==== Records ====

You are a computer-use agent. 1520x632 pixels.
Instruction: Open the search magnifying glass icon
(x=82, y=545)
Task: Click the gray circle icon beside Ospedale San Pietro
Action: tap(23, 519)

====

Write the records out once more, exactly as shown.

[Exercise result]
You are a computer-use agent. 1520x632 pixels.
Instruction: Open the search magnifying glass icon
(x=82, y=545)
Task: Click the gray circle icon beside Ospedale San Pietro
Action: tap(23, 519)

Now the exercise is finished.